2012-08-09

À l'ouest de Pluton

Note: this a new series of reviews I'm installing on Le Mot du Cinephiliaque. Since I was born and raised in the Province of Québec I've decided to present and review some of the films that populate my culture and that represents the Cinema of here. The feature will be called after our license plate motto: "Je me souviens" for "I remember".

À l'ouest de Pluton (Henry Bernadet & Myriam Verreault, 2008)


A mosaic look at a day in the lives of twelve Quebec high schoolers strikingly captures the unique nature of the teenage years.

This little known movie entirely shot in Quebec City, Loretville to be more precise, the suburb I grew up in, is a superb independent work of cinema. Far from being the regular coming of age story. We follow a group of teenagers doing what teenagers do in their evenings and interacting between themselves, their parents, and teachers. There is nothing very extraordinary going on in À l’ouest de Pluton. This is life at its simplest and raw form.

The story is almost nonexistent since we kind of follow the teens and that it has a natural and almost documentary feeling of the camera of the filmmakers. In an interview, they said that it was an important collaboration with the young non actors. They were always making adjustments on the situations, the action, the dialogues to make it feel more real and less staged.

The cast is almost entirely formed of non actors and they are pretty much all very natural in their roles. Well, they seem to be themselves and not play a part. It reminds the films of Abbas Kiarostami or some foreign filmmaker that pictures life and the little moments of banality that populates the most common moments of our existence more than the typical Hollywoodian clichés of High School movies. It can also be linked with one of the best films of the genre and one of the most unique films of the 1990’s Richard Linklater’s Dazed and Confused.


The documentary approach here can relate to the great masterpieces of fellow Quebecer filmmakers Denys Arcand, Pierre Perreault, and Michel Brault. The first films from Québec to really distinguish themselves were documentaries. We often forget about that and I suspect Verreault and Bernadet to have made a reference and being influenced by those greats.

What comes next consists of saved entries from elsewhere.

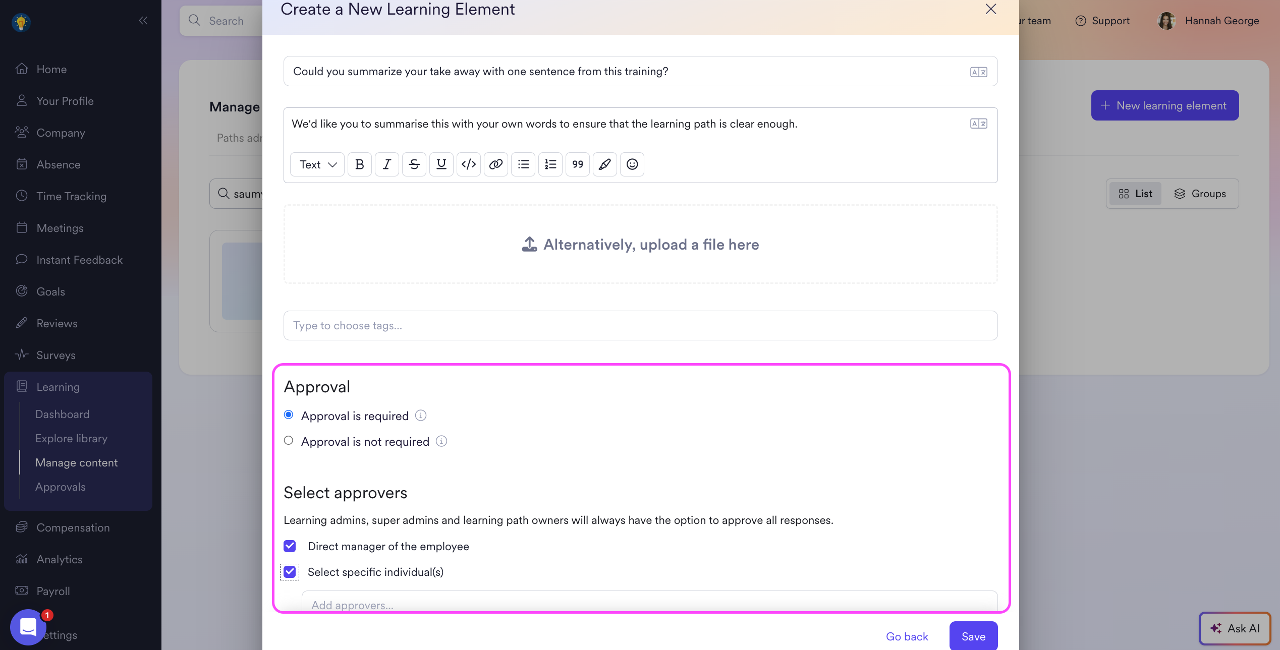
Task: Uncheck Select specific individual(s) checkbox
Action: [x=290, y=572]

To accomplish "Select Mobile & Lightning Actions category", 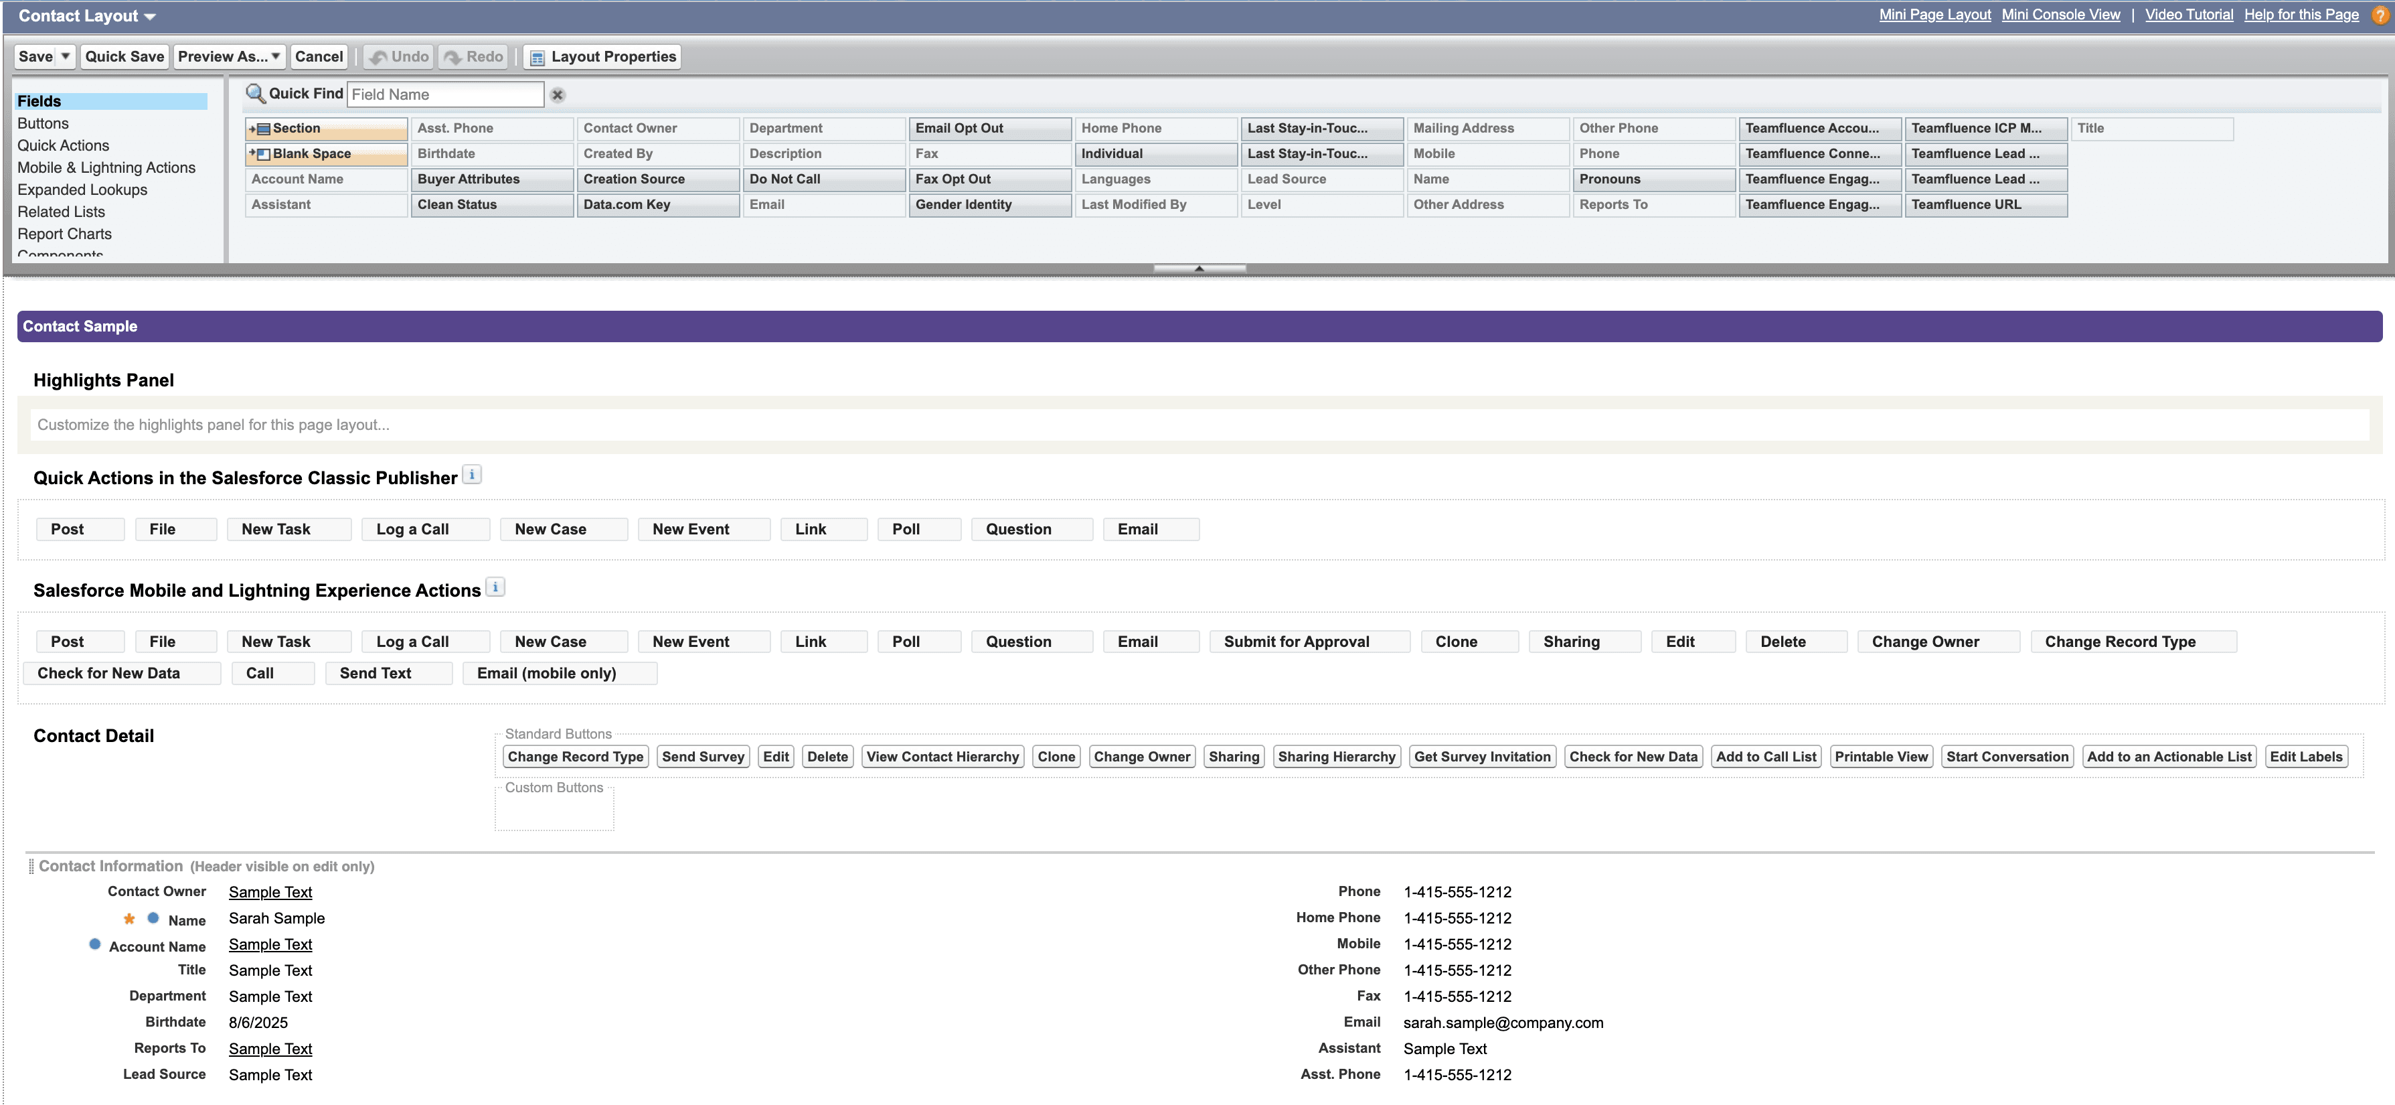I will click(x=106, y=167).
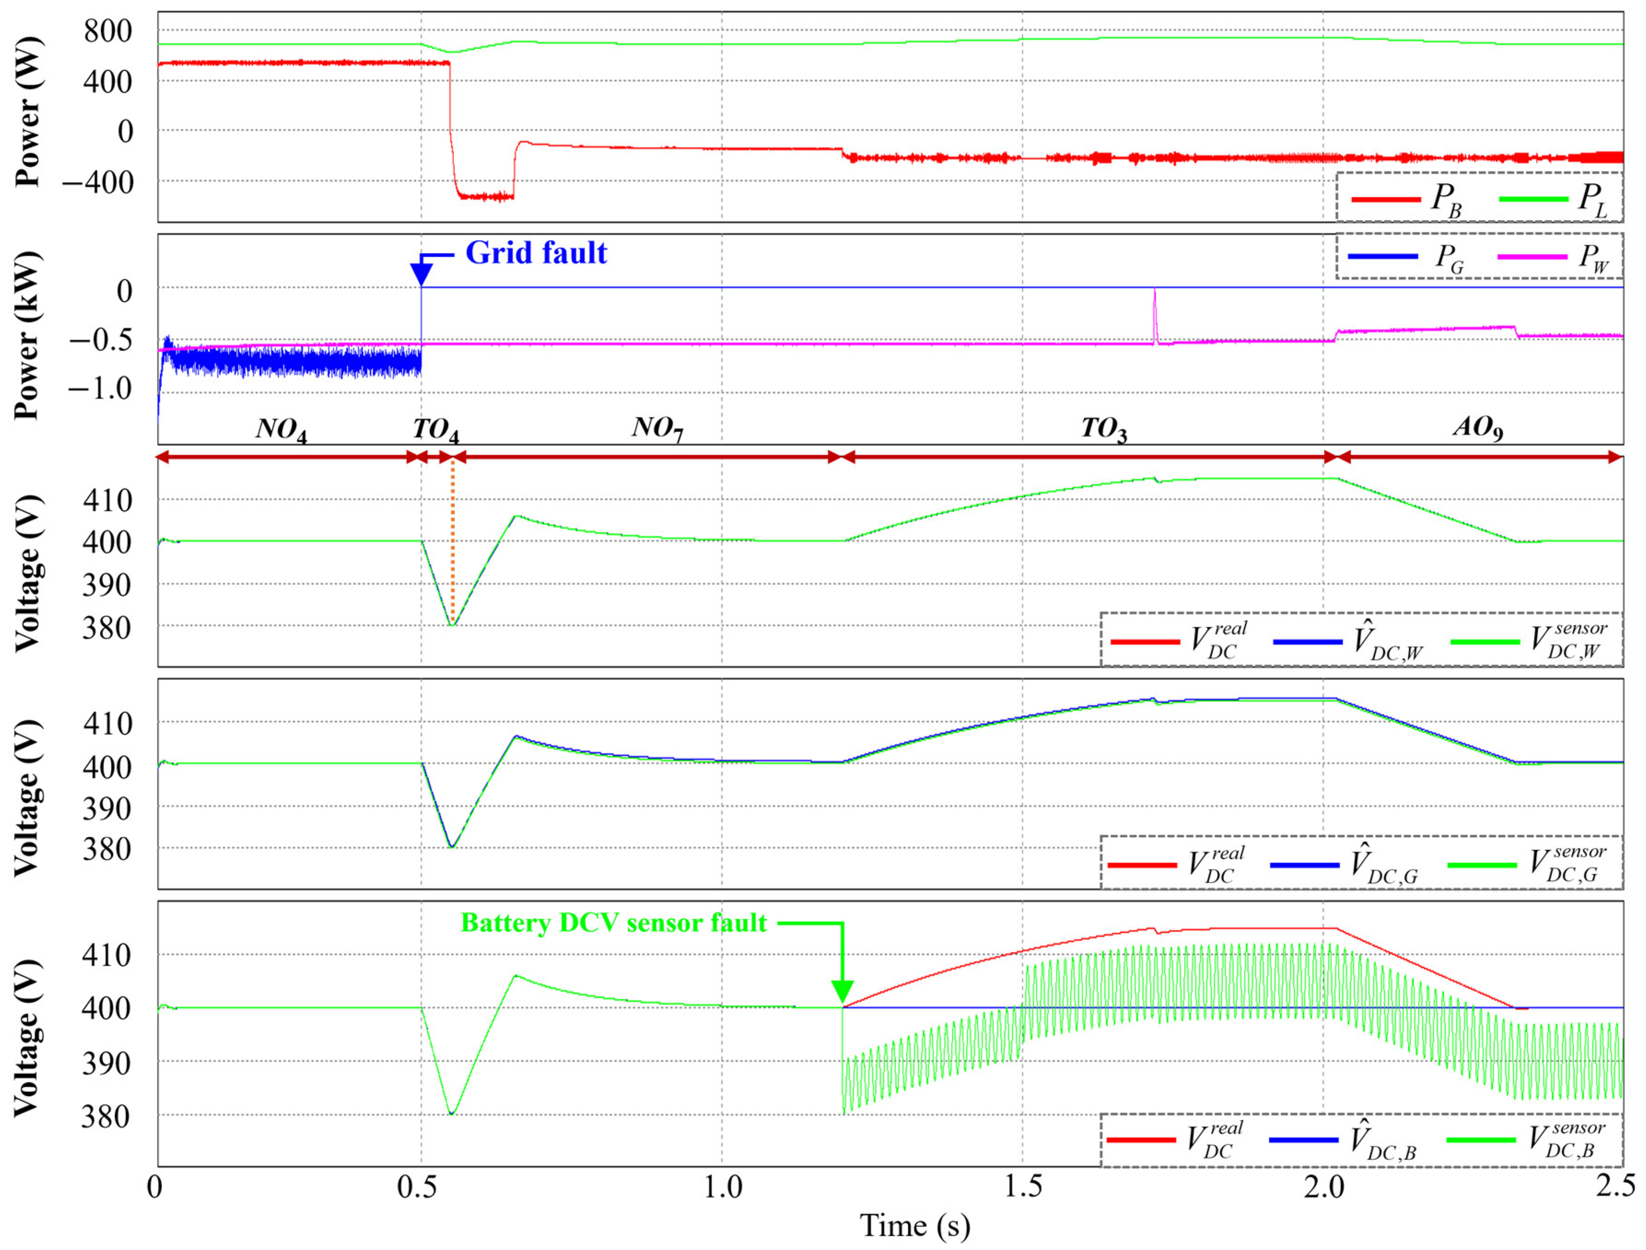Click the V_DC,B sensor legend green line
This screenshot has height=1250, width=1646.
(1481, 1141)
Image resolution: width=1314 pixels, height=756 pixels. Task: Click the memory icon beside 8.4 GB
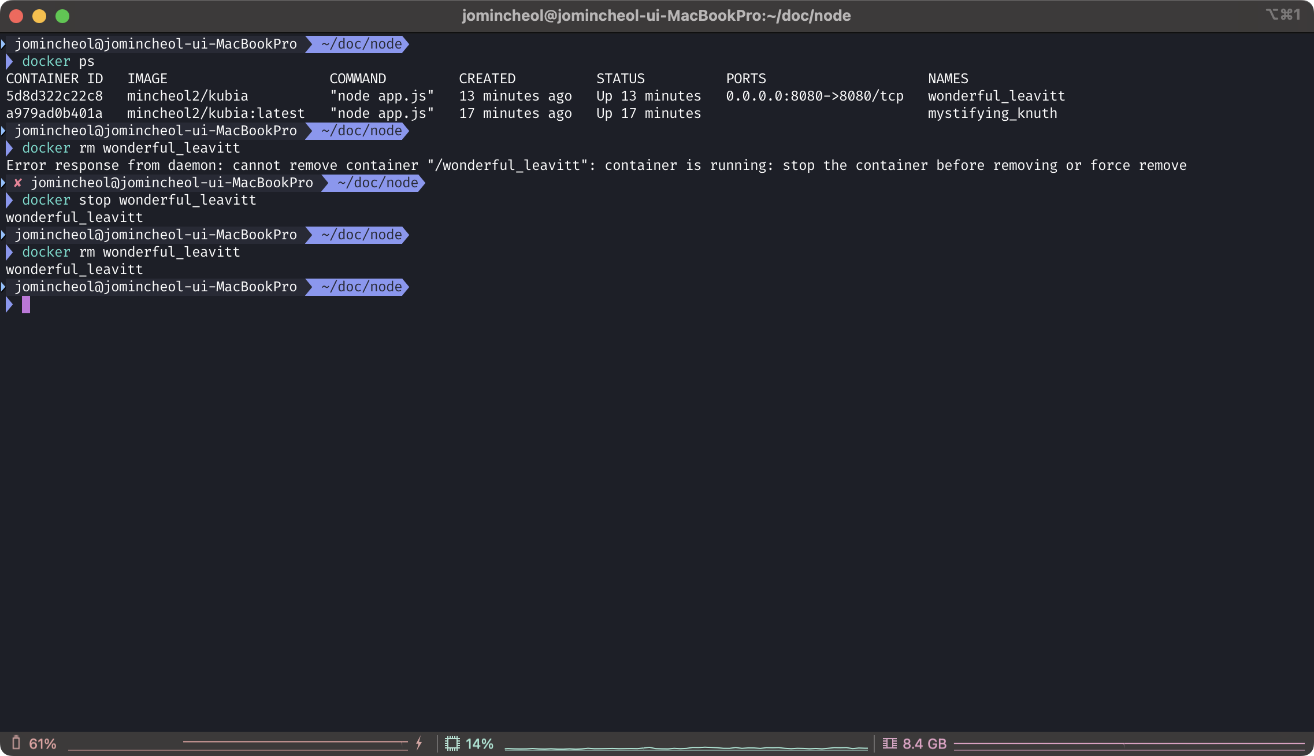[889, 743]
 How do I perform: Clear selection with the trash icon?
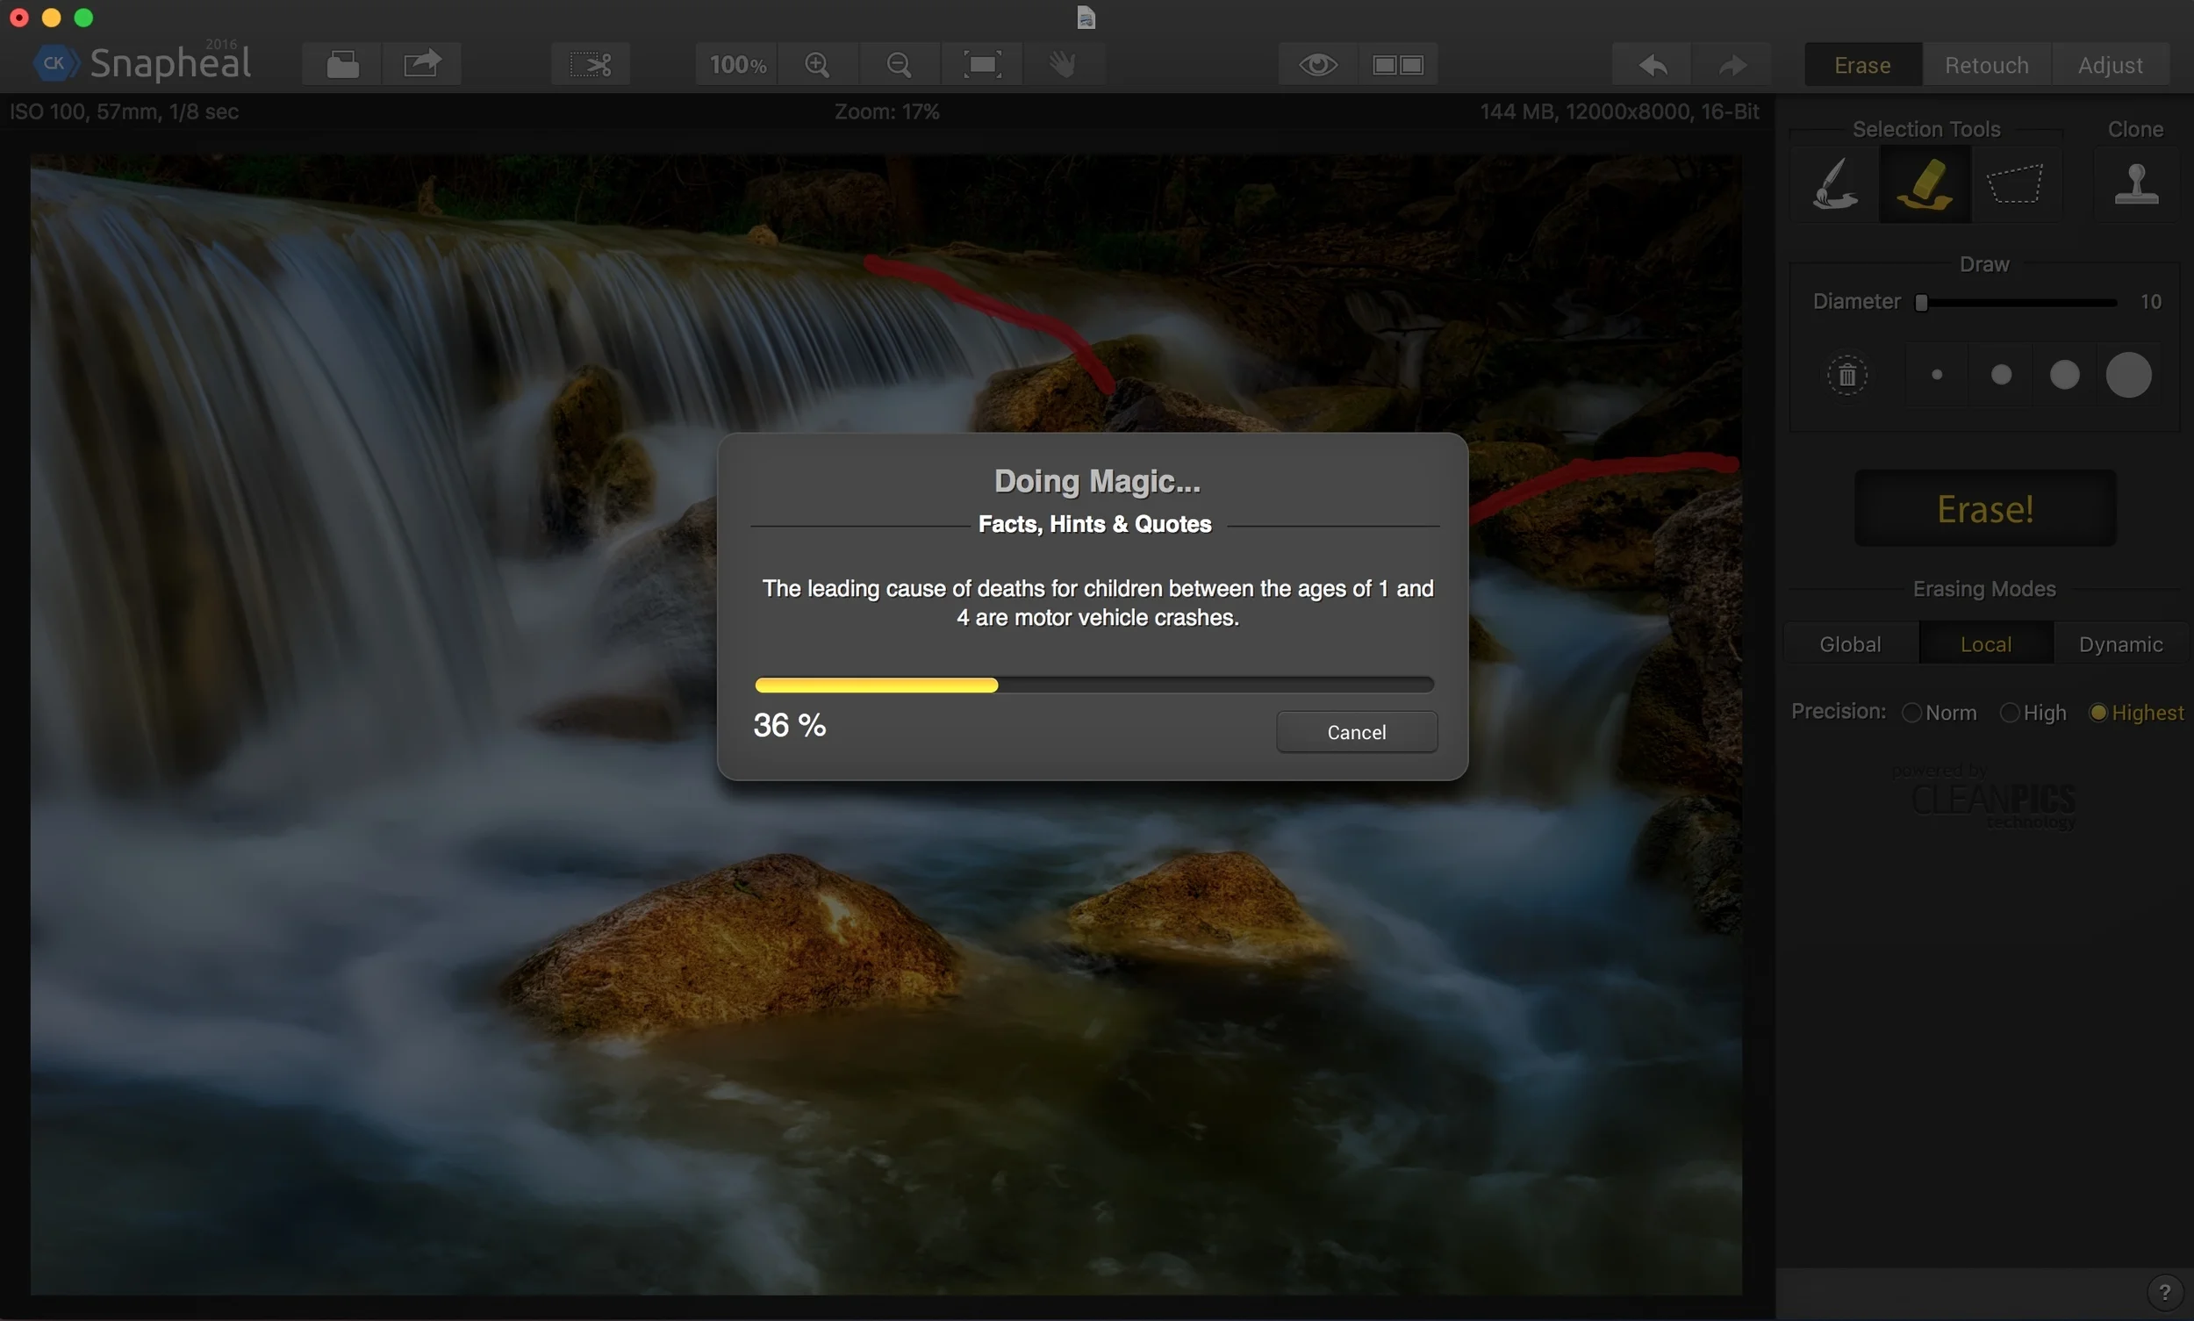pos(1848,375)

This little gem of independent Quebecer Cinema gives hope for a better and greater Cinema than the simplest comedies released summer after summer in Québec that doesn’t even deserve some words posted on an humble blog. A film that makes me very proud of the Cinema of Québec. Highly recommended

2 comments:

  1. I haven't heard of this one before, but your comparisons to Kiarostami and Linklater make it a must see for me.

    ReplyDelete
    Replies
    1. It's lesser known little gem and I'm sure you'll enjoy it.